As of June 30, 2013, cash and investments totaled $253 million compared to $251 million as of March 31, 2013. Working capital increased during the second quarter to $285 million compared to $283 million at the end of the first quarter.

“We had a good second quarter, with continued progress across each of our different product offerings, and we ended the first half of the year ahead of our revenue track,” said Peter Ungaro, president and CEO of Cray. “Our supercomputing business continues to be strong, highlighted by several exciting new wins around the world in the last few months, including flagship wins at both the European Centre for Medium-Range Weather Forecasts and the ARCHER project for the UK national supercomputing facility. In big data, we recently launched our Cray Cluster Connect offering, a complete, end-to-end high performance storage solution for any x86 Linux cluster. On the analytics front, we had a number of exciting wins in our YarcData group, signing up new customers across several of our key market segments for our Urika real-time data discovery platform. We're in a strong competitive position right now and I'm really excited about the momentum we've built throughout our business. With an increase to our outlook today, we're anticipating strong revenue growth of more than 20% for the year and solid profitability.”

2013 Outlook
While a wide range of results remains possible for 2013, we expect revenue to be approximately $520 million for the year. Revenue in the third quarter is expected to be about $90 million. For 2013, total gross profit margin is anticipated to be in the mid-30% range. Total operating expenses for 2013 are expected to be in the range of $160 million. Non-GAAP adjustments to pre-tax earnings are anticipated to be over $10 million in 2013, driven by stock-based compensation and acquisition related expenses. Based on this outlook, we expect to be profitable on a GAAP and non-GAAP basis for 2013.
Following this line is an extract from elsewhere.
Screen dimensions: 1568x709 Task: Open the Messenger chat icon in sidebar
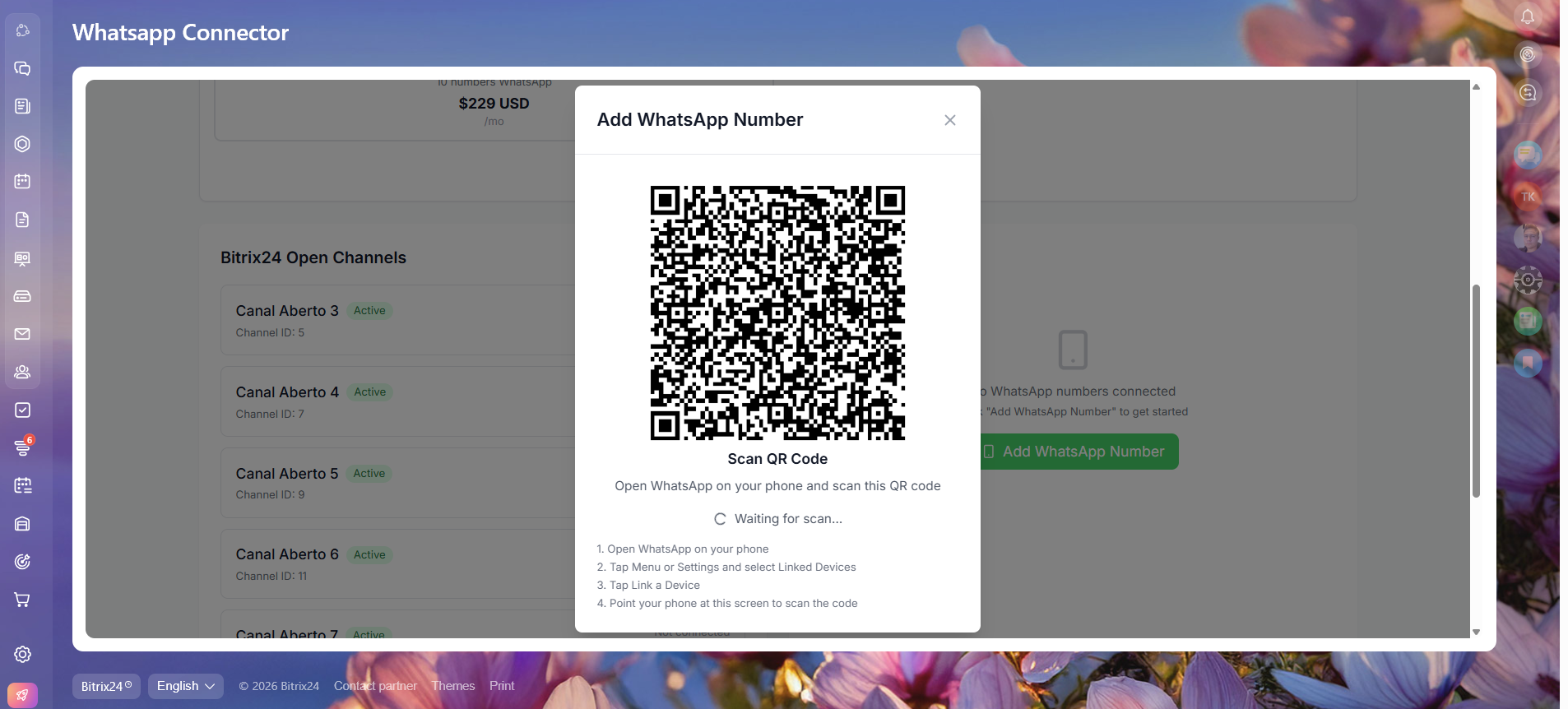tap(22, 68)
Following a partial release of Cray's deferred tax asset valuation allowance in the second quarter of 2013, the Company expects to record an income tax benefit for the year. Based on this outlook, due to Cray's substantial net operating loss carryforwards, the annual income tax provision is expected to be largely non-cash and the effective non-GAAP tax rate is expected to be 7-10%.

Actual results for any future period are subject to large fluctuations given the nature of Cray's business.

Recent Highlights
In July, Cray won a new $30 million contract to deliver a Cray XC30 supercomputer and a Cray Sonexion storage system for the UK national supercomputing facility at the University of Edinburgh in Scotland, as part of the ARCHER project.
In June, Cray was awarded a contract valued at more than $65 million by the European Centre for Medium-Range Weather Forecasts (ECMWF), one of the world's premier numerical weather prediction and research centers, to deliver a Cray XC30 supercomputer and Cray Sonexion storage for their next operational facility.
In June, the Company launched Cray Cluster Connect, a complete Lustre storage solution for x86 clusters across the HPC and big data computing markets. Cray Cluster Connect provides customers with an end-to-end Lustre solution consisting of hardware, networking, software, architecture and support.
In May, Cray introduced the Cray XC30-AC supercomputer, the Company's new addition to its series of Cray XC30 systems. The system features all of the advanced high performance technologies offered in the XC30 system with prices starting at $500,000.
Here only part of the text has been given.